Data provided section start
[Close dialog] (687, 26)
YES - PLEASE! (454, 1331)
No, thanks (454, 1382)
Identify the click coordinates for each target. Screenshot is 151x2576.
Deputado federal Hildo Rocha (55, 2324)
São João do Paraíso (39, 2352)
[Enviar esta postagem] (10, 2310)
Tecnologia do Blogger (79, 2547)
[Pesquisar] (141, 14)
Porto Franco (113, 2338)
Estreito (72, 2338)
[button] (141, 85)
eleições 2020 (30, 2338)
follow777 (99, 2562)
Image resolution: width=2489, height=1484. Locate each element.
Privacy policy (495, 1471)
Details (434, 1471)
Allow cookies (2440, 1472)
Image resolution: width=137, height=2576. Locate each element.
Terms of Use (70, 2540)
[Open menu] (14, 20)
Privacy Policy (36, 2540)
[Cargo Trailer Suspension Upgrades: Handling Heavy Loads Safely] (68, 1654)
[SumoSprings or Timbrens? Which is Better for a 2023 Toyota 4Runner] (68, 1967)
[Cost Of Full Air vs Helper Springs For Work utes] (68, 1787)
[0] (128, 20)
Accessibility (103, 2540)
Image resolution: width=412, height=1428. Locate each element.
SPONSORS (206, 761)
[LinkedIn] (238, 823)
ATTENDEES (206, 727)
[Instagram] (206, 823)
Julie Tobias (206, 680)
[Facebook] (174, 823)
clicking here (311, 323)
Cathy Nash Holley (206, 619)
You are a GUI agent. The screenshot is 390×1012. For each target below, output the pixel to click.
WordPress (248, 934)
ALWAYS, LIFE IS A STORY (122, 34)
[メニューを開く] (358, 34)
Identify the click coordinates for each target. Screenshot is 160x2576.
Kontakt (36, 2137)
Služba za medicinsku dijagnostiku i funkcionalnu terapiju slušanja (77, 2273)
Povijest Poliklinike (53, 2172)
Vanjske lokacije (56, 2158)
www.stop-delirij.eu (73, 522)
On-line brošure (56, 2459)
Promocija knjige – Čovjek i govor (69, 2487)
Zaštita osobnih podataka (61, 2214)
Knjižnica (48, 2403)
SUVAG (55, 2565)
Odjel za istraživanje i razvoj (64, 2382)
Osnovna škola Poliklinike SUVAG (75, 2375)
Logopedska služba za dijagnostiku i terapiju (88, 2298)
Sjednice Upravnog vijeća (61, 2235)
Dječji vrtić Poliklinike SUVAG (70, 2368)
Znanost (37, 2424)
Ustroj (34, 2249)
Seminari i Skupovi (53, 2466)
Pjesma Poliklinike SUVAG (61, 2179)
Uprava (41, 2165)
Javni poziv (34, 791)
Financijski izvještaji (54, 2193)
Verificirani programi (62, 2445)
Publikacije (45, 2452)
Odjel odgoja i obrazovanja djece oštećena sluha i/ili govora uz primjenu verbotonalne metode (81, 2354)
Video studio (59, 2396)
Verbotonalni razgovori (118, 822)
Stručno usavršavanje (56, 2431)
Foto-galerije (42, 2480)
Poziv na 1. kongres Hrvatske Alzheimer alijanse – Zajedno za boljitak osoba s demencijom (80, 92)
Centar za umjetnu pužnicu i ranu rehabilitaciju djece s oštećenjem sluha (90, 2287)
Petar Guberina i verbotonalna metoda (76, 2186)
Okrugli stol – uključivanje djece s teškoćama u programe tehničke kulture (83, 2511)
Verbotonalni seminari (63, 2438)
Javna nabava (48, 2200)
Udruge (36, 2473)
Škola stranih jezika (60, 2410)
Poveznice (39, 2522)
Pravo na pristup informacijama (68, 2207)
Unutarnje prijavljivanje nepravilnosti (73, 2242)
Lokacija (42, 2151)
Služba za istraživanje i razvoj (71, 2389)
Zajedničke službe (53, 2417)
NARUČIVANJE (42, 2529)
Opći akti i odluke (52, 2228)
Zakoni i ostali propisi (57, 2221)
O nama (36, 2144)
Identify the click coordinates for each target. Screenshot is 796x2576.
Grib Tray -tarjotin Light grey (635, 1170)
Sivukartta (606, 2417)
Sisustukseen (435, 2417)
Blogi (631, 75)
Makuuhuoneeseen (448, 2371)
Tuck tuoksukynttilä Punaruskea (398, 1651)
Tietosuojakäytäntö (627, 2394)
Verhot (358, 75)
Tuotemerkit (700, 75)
Data provided section end
About this exercise: Locate all lines in the listing above with the word "Poliklinike". Copy them.

Worked solution:
Povijest Poliklinike (53, 2172)
Osnovna škola Poliklinike SUVAG (75, 2375)
Dječji vrtić Poliklinike SUVAG (70, 2368)
Pjesma Poliklinike SUVAG (61, 2179)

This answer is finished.